DifFlow3D: New SOTA for scene flow estimation, the diffusion model has another success!-AI-php.cn

Original title: DifFlow3D: Toward Robust Uncertainty-Aware Scene Flow Estimation with Iterative Diffusion-Based Refinement

Paper link: https://arxiv.org/pdf/2311.17456.pdf

Code link: https://github.com/IRMVLab/DifFlow3D

Author affiliation: Shanghai Jiao Tong University, Cambridge University, Zhejiang University Identification Robot

DifFlow3D: New SOTA for scene flow estimation, the diffusion model has another success!

Thesis idea:

Scene flow estimation aims to predict the 3D displacement change of each point in a dynamic scene, which is a basic task in the field of computer vision. However, previous works often suffer from unreliable correlations caused by locally constrained search ranges and accumulate inaccuracies in coarse-to-fine structures. To alleviate these problems, this paper proposes a novel uncertainty-aware scene flow estimation network (DifFlow3D), which adopts a diffusion probabilistic model. Iterative diffusion-based refinement is designed to enhance the robustness of correlation and have strong adaptability to difficult situations (such as dynamics, noisy input, repeated patterns, etc.). To limit the diversity of generation, three key flow-related features are exploited as conditions in our diffusion model. Furthermore, this paper develops an uncertainty estimation module in diffusion to evaluate the reliability of the estimated scene flow. This article's DifFlow3D achieves 6.7% and 19.1% reduction in three-dimensional endpoint errors (EPE3D) on the FlyingThings3D and KITTI 2015 data sets respectively, and achieves unprecedented millimeter-level accuracy on the KITTI data set (0.0089 meters for EPE3D). Additionally, our diffusion-based refinement paradigm can be easily integrated into existing scene flow networks as a plug-and-play module, significantly improving their estimation accuracy.

Main contributions:

To achieve robust scene flow estimation, this study proposes a new plug-and-play diffusion-based refinement process. To the best of our knowledge, this is the first time that a diffusion probabilistic model has been employed in a scene flow task.

The author combines techniques such as coarse flow embedding, geometric encoding, and cross-frame cost volumes to design an effective conditional guidance method for controlling the diversity of generated results.

To evaluate the reliability of the flows in this paper and identify inaccurate point matches, the authors also introduce uncertainty estimates for each point in the diffusion model.

The research results show that the method proposed in this article performs well on the FlyingThings3D and KITTI datasets, outperforming other existing methods. In particular, DifFlow3D achieves millimeter-level endpoint error (EPE3D) on the KITTI dataset for the first time. Compared with previous research, our method is more robust in handling challenging situations, such as noisy input and dynamic changes.

Network Design:

Scene flow, as a basic task in computer vision, refers to the three-dimensional motion field estimated from continuous images or point clouds. It provides information for low-level perception of dynamic scenes and has various downstream applications, such as autonomous driving [21], pose estimation [9] and motion segmentation [1]. Early work focused on using stereo [12] or RGB-D images [10] as input. With the increasing popularity of 3D sensors, such as lidar, recent work often takes point clouds directly as input.

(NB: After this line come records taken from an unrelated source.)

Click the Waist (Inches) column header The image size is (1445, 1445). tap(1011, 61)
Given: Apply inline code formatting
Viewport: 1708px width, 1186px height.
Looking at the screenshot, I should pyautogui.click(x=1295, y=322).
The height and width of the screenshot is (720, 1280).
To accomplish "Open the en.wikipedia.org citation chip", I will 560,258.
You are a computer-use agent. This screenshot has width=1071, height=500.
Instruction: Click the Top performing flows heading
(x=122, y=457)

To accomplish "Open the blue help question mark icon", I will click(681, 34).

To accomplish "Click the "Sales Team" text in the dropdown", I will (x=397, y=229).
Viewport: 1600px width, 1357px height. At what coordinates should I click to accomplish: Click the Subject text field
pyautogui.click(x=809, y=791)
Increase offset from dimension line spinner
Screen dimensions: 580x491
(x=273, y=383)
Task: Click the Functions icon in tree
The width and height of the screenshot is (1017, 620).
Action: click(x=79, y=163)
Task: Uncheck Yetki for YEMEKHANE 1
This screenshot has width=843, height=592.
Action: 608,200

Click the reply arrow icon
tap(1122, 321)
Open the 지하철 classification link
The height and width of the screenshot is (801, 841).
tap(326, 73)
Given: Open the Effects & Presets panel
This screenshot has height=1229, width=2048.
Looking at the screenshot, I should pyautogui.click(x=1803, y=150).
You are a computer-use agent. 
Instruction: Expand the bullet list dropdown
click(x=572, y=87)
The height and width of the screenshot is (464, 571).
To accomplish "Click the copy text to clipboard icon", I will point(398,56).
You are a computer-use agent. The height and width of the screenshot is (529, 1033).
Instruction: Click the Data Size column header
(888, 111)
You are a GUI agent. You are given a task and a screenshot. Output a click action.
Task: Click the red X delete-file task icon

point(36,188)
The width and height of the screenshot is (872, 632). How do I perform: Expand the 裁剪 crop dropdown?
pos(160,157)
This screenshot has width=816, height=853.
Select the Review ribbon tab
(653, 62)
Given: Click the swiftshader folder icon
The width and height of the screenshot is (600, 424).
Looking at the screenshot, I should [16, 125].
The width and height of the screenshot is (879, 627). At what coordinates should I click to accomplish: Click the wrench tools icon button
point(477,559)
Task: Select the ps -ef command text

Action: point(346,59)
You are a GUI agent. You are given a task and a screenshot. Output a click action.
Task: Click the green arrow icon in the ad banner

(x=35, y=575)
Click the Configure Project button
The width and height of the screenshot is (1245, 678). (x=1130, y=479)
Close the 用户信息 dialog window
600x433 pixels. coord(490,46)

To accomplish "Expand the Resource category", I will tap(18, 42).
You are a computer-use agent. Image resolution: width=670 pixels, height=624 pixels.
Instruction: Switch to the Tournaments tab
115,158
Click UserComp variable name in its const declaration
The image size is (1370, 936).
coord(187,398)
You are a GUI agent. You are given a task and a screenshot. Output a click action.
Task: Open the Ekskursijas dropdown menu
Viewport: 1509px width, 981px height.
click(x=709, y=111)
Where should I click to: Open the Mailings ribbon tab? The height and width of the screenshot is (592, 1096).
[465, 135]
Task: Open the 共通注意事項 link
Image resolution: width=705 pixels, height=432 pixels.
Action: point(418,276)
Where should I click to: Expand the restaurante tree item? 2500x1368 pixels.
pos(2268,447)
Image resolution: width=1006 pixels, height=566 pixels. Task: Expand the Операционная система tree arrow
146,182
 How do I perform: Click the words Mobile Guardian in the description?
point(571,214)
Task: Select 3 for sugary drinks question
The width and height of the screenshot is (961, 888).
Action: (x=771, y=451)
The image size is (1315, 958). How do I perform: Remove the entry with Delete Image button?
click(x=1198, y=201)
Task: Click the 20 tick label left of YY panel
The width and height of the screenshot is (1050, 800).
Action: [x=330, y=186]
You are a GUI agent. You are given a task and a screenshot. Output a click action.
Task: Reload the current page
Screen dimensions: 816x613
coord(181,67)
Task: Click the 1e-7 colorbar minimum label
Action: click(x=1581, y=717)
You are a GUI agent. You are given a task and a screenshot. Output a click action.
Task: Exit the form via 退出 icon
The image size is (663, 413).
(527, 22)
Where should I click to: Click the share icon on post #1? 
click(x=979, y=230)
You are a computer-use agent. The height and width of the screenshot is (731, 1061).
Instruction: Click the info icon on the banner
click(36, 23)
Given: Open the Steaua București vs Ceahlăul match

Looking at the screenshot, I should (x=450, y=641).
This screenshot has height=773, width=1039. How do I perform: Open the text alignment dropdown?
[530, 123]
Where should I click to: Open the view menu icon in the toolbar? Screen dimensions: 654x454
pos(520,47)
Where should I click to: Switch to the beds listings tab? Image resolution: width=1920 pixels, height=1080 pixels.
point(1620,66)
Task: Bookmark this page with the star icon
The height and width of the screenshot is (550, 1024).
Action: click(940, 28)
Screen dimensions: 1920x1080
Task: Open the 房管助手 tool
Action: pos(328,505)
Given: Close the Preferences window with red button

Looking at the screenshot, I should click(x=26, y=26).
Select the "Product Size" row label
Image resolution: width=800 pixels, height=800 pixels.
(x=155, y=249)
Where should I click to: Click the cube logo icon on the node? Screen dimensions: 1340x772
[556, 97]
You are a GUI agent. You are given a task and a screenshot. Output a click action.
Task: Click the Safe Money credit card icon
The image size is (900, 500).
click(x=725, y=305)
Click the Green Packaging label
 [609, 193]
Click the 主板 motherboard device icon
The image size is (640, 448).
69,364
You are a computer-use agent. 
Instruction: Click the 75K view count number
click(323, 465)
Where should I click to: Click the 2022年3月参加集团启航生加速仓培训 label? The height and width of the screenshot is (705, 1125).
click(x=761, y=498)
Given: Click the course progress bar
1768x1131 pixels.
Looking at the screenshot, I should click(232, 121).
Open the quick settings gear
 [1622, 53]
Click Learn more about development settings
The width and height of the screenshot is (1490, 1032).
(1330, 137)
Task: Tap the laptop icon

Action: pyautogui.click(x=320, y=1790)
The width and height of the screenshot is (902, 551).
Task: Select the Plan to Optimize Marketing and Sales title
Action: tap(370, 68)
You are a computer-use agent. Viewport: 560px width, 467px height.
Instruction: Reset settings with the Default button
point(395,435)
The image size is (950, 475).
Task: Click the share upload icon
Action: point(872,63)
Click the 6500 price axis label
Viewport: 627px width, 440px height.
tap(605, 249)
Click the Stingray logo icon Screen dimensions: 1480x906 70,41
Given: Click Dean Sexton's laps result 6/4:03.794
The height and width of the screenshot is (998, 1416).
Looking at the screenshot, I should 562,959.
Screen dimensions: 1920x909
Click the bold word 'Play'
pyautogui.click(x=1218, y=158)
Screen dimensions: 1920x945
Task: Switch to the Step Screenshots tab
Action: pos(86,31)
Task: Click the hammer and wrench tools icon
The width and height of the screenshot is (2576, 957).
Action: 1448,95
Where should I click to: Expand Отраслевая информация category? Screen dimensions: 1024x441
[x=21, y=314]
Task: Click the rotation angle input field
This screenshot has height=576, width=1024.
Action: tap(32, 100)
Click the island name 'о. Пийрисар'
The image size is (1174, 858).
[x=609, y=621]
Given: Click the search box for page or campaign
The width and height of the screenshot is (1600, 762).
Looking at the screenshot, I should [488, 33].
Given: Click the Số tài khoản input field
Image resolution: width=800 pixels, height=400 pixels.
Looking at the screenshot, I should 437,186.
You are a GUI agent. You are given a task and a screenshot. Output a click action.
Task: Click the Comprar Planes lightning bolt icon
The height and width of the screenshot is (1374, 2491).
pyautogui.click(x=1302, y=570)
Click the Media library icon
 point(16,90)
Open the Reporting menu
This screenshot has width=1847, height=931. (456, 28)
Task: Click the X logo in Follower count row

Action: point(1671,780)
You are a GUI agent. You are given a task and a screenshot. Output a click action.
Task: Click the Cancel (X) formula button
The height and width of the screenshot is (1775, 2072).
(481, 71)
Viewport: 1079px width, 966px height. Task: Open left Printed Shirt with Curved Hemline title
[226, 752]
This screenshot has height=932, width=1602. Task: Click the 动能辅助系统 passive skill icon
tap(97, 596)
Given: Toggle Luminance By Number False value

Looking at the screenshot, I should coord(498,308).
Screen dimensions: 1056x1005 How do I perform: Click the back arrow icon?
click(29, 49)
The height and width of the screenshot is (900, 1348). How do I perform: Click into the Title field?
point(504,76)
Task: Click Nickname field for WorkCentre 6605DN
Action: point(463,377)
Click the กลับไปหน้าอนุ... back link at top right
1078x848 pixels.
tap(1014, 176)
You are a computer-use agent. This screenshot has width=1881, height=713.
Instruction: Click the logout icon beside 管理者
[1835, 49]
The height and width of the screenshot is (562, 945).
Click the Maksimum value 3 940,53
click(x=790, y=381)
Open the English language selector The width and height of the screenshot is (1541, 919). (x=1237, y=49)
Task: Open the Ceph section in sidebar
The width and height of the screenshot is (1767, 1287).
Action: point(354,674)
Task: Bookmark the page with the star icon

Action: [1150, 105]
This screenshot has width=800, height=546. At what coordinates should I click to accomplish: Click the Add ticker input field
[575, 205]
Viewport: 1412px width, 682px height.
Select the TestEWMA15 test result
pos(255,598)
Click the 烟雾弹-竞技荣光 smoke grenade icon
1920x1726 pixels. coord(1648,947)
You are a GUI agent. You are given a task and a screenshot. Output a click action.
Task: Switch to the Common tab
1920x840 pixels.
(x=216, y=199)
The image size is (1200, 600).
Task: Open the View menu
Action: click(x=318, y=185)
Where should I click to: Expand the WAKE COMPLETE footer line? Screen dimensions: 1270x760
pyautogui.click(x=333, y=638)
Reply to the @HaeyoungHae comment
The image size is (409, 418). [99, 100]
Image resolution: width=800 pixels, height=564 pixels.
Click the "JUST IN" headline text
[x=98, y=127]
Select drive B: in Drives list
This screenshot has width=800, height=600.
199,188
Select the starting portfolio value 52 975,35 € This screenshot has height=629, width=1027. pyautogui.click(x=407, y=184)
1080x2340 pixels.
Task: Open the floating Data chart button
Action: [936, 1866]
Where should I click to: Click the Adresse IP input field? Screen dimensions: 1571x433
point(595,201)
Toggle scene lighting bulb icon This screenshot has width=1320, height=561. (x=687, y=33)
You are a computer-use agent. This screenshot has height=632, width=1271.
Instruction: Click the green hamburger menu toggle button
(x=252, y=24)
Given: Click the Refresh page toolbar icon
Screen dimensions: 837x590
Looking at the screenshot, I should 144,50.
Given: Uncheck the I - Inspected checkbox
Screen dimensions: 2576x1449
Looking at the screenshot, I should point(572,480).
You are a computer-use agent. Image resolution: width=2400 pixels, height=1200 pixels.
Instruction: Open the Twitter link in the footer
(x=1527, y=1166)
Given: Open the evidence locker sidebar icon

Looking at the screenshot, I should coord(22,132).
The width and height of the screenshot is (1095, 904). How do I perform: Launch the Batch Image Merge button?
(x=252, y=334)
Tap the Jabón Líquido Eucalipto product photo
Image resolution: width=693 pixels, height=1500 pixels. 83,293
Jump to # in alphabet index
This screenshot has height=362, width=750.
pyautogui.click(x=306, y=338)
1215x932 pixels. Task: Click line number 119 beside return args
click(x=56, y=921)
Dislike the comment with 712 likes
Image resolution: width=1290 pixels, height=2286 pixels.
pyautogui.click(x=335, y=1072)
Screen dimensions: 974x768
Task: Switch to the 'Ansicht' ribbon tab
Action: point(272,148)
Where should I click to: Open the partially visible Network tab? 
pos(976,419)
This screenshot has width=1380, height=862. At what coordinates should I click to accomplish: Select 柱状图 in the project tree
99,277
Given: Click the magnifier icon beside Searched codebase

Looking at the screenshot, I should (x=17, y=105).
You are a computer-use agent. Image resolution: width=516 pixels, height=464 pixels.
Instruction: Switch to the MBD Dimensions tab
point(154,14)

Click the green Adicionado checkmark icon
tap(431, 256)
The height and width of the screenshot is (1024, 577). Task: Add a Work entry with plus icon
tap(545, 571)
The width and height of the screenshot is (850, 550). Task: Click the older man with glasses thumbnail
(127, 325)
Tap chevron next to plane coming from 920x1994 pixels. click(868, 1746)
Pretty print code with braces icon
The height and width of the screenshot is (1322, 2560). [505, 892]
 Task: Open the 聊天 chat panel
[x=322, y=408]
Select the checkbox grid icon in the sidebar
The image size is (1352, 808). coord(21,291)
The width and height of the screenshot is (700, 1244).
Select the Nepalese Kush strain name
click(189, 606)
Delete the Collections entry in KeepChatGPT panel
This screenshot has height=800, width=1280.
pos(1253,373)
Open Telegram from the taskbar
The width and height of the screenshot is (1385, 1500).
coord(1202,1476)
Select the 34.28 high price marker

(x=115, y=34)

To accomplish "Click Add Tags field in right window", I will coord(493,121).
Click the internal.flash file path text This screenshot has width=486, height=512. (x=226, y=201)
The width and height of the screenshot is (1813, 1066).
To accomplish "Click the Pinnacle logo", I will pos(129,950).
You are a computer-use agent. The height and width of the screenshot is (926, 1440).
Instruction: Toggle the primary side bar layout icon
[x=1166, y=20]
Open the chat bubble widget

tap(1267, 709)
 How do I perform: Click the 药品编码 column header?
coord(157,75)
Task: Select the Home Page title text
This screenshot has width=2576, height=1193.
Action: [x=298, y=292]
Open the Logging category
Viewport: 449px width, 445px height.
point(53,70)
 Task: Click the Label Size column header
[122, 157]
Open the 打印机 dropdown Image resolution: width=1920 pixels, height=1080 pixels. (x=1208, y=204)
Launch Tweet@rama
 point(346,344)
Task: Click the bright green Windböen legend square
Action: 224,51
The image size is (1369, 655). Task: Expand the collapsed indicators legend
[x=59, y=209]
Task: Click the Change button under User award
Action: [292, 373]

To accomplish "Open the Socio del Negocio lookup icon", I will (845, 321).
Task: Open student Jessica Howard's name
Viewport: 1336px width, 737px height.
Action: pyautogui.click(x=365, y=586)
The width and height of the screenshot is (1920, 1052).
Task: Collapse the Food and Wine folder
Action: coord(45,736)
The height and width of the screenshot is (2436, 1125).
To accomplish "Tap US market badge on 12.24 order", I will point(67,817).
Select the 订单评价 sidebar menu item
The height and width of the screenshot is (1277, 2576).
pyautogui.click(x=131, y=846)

As a pioneering work, FlowNet3D [16] uses PointNet [25] to extract hierarchical features and then iteratively regresses the scene flow. PointPWC [42] further improves it through pyramid, deformation and cost volume structures [31]. HALFlow [35] follows them and introduces an attention mechanism for better flow embedding. However, these regression-based works often suffer from unreliable correlation and local optima problems [17]. There are two main reasons: (1) In their network, K nearest neighbors (KNN) are used to search for point correspondences, which does not take into account correct but distant point pairs, and there is also matching noise [7] . (2) Another potential problem comes from the coarse-to-fine structure widely used in previous works [16, 35, 36, 42]. Basically, the initial flow is estimated at the coarsest layer and then refined iteratively in higher resolutions. However, the performance of flow refinement is highly dependent on the reliability of the initial coarse flow, since subsequent refinements are usually limited to a small spatial extent around the initialization.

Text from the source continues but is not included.